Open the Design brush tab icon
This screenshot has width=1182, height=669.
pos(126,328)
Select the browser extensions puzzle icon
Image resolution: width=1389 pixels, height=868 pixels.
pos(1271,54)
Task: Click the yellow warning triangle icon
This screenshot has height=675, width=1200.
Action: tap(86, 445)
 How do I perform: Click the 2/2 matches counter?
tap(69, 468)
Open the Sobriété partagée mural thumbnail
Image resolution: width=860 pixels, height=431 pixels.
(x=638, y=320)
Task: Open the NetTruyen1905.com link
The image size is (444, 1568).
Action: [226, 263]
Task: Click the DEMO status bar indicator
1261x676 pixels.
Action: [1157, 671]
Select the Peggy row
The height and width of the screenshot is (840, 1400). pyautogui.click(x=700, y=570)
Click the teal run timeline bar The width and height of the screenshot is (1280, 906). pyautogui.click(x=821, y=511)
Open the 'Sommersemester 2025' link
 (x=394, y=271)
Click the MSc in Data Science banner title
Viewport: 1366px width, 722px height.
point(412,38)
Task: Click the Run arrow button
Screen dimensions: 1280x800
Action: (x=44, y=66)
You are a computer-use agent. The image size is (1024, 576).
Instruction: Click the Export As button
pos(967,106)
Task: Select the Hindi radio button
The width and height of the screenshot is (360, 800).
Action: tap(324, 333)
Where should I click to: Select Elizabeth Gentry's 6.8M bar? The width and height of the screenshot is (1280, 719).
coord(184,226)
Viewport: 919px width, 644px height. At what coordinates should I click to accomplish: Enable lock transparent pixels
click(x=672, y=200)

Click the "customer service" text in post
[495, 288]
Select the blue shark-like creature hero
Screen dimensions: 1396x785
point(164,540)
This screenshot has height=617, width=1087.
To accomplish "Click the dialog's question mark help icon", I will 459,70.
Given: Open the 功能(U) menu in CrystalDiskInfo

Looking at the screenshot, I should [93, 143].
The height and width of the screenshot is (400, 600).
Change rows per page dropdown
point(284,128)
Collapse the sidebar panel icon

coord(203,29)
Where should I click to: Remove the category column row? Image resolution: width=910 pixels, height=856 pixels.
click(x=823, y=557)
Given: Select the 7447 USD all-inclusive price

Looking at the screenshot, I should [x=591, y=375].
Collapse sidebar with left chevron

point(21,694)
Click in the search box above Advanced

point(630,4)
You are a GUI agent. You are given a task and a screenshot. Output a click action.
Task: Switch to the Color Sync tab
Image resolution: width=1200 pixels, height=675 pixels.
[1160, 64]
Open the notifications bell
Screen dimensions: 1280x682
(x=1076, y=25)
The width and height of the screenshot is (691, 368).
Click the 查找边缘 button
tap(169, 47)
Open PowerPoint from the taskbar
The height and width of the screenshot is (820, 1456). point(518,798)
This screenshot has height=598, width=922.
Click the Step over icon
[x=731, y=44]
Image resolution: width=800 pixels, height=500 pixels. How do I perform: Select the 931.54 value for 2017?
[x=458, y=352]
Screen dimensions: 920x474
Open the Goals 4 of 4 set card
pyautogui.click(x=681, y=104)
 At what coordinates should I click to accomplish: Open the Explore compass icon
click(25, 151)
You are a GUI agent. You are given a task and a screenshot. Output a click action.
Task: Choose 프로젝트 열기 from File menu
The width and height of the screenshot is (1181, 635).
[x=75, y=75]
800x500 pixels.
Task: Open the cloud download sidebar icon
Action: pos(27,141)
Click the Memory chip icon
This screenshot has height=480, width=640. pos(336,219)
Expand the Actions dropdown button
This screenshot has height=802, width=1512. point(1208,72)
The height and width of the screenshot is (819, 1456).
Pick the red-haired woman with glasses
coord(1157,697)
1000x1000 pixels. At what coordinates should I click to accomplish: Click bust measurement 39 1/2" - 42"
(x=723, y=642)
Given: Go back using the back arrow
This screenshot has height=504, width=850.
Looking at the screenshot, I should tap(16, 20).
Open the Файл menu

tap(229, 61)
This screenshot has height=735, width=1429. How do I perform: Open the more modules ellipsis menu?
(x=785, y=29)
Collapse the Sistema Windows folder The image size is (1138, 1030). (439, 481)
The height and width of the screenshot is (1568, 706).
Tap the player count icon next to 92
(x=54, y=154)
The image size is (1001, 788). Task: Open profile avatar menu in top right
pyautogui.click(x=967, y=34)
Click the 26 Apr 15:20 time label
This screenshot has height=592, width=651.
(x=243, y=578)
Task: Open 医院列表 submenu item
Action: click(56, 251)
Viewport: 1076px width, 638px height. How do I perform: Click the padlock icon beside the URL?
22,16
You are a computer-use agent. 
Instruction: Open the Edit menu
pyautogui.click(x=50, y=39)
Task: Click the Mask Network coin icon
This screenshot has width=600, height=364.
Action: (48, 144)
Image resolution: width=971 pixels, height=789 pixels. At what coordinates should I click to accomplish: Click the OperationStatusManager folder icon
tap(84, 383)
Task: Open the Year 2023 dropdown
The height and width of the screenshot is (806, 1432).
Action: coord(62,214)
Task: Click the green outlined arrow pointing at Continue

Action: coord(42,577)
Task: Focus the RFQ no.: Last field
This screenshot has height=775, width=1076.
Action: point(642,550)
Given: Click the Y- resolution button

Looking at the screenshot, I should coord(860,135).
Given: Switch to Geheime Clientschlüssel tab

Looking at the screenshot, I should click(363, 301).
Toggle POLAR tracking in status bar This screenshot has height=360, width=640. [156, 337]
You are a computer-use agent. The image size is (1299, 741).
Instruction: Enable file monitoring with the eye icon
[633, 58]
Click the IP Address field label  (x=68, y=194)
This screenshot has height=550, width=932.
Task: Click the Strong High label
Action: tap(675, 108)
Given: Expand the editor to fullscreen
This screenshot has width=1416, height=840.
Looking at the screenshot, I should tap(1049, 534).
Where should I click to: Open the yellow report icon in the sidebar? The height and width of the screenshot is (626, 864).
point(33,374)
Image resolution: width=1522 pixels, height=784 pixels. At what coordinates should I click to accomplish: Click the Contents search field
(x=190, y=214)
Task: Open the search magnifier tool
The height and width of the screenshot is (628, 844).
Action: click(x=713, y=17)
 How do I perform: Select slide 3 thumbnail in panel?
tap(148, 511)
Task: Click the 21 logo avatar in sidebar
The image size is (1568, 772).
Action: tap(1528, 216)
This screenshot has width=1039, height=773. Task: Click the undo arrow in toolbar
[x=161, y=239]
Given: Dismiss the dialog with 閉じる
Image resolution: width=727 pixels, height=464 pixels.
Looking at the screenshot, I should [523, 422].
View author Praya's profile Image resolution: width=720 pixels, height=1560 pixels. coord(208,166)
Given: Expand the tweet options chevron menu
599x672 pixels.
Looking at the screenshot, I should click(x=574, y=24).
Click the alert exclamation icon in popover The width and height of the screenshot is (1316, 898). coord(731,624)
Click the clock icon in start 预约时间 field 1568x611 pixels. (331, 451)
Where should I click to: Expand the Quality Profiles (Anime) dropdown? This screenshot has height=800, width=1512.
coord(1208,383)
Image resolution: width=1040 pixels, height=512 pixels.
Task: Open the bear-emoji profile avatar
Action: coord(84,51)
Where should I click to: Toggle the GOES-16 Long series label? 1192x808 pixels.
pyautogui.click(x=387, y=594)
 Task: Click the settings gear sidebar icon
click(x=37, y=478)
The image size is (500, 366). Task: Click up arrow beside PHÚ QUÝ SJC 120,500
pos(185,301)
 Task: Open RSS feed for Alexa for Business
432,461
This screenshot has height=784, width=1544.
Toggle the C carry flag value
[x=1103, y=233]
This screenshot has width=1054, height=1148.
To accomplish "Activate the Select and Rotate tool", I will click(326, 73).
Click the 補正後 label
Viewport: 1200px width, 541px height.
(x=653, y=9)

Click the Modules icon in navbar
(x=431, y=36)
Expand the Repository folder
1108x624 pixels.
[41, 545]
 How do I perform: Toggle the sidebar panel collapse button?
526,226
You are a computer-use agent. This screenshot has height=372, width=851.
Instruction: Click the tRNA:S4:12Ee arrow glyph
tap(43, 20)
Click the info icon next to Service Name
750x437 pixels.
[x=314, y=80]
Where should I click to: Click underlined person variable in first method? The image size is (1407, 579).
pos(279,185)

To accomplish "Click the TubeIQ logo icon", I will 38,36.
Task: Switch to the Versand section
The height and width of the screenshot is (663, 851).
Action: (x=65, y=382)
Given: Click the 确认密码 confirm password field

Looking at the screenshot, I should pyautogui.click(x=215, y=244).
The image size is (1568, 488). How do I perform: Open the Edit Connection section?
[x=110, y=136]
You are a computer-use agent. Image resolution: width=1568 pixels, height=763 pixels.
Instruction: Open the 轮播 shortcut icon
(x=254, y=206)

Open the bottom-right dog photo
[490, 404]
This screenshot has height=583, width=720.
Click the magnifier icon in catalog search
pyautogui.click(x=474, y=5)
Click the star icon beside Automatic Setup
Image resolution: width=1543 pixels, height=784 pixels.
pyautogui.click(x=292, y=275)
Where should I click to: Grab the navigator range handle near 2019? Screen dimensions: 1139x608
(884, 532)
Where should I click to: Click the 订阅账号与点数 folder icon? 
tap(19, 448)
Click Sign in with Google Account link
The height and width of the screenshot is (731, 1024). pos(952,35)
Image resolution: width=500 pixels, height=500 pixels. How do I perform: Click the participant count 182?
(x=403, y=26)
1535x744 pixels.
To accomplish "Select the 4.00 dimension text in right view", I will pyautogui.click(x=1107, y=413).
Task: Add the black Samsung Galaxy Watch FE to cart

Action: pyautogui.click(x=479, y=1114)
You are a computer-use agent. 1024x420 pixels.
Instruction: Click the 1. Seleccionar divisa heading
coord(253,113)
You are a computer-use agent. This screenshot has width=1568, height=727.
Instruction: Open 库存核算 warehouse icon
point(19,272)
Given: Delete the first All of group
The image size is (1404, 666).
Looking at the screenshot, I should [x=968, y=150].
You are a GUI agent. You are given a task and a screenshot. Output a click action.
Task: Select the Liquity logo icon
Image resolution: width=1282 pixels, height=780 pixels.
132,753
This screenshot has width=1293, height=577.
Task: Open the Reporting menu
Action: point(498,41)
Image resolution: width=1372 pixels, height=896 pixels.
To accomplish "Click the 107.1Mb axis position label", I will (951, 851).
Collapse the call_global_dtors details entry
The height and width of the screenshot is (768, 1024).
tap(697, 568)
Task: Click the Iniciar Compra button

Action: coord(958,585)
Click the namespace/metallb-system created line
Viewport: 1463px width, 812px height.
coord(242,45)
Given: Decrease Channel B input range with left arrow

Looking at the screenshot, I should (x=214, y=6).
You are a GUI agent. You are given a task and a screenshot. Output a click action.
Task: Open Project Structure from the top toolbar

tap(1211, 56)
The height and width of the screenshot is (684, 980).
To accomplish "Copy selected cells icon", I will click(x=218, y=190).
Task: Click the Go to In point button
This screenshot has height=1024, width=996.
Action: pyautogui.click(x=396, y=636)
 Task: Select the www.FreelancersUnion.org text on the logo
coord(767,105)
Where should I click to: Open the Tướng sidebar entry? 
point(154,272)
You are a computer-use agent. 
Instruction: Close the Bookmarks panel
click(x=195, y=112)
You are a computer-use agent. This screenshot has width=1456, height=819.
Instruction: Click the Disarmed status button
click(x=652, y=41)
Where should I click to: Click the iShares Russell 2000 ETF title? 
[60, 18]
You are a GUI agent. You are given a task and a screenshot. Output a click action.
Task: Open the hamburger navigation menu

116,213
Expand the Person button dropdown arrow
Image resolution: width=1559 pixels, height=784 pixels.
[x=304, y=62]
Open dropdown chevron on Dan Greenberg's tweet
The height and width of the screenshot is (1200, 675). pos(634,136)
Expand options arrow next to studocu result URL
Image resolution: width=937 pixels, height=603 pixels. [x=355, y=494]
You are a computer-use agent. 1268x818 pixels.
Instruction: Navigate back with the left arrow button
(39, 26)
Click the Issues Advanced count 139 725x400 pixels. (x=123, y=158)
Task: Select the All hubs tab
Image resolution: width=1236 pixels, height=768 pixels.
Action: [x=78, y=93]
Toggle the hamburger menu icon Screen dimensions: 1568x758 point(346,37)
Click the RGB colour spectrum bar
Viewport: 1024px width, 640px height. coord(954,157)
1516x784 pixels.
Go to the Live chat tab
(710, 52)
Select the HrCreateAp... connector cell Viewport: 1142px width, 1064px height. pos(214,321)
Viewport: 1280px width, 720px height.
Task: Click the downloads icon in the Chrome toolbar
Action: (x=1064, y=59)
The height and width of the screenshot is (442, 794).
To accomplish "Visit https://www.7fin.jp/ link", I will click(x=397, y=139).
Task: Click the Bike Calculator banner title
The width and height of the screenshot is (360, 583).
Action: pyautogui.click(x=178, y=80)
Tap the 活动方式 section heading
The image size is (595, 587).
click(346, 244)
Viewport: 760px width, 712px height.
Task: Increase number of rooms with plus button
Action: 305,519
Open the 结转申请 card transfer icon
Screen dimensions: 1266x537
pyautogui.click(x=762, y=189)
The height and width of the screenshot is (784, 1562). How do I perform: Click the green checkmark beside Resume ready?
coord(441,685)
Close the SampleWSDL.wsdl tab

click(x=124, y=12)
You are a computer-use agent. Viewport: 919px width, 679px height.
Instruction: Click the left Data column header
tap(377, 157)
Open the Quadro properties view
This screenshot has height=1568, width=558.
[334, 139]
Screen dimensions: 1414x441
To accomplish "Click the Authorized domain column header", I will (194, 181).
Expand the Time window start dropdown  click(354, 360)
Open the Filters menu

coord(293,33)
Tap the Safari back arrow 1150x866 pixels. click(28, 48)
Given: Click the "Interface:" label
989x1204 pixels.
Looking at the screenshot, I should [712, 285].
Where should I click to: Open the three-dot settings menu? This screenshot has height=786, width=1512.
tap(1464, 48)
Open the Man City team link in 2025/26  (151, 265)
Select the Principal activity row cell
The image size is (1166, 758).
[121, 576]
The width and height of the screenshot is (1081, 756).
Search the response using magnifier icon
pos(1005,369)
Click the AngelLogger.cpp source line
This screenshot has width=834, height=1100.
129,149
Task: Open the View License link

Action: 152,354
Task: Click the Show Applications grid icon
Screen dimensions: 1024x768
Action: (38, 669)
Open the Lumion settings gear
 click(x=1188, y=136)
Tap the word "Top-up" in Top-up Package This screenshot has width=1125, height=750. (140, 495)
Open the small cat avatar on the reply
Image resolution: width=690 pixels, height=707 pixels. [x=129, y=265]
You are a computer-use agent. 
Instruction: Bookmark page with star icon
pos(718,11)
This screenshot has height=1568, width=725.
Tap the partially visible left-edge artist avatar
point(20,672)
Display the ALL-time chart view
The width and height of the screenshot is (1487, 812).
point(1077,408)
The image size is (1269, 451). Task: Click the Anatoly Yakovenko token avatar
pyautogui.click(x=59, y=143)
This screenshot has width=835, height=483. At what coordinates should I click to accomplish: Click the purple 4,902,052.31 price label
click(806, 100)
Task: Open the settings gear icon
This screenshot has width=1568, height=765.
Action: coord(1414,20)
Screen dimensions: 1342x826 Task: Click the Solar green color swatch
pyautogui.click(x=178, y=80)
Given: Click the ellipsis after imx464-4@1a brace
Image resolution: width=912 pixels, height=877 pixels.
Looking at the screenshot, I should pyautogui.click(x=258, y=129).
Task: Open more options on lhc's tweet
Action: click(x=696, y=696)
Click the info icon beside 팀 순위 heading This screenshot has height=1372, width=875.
^^^^
Reproduce exactly the entries above, limited to the lines from the one with "Given: Delete the first All of group" through the one with "Task: Select the Liquity logo icon", both included.

Given: Delete the first All of group
The image size is (1404, 666).
Looking at the screenshot, I should [x=968, y=150].
You are a GUI agent. You are given a task and a screenshot. Output a click action.
Task: Select the Liquity logo icon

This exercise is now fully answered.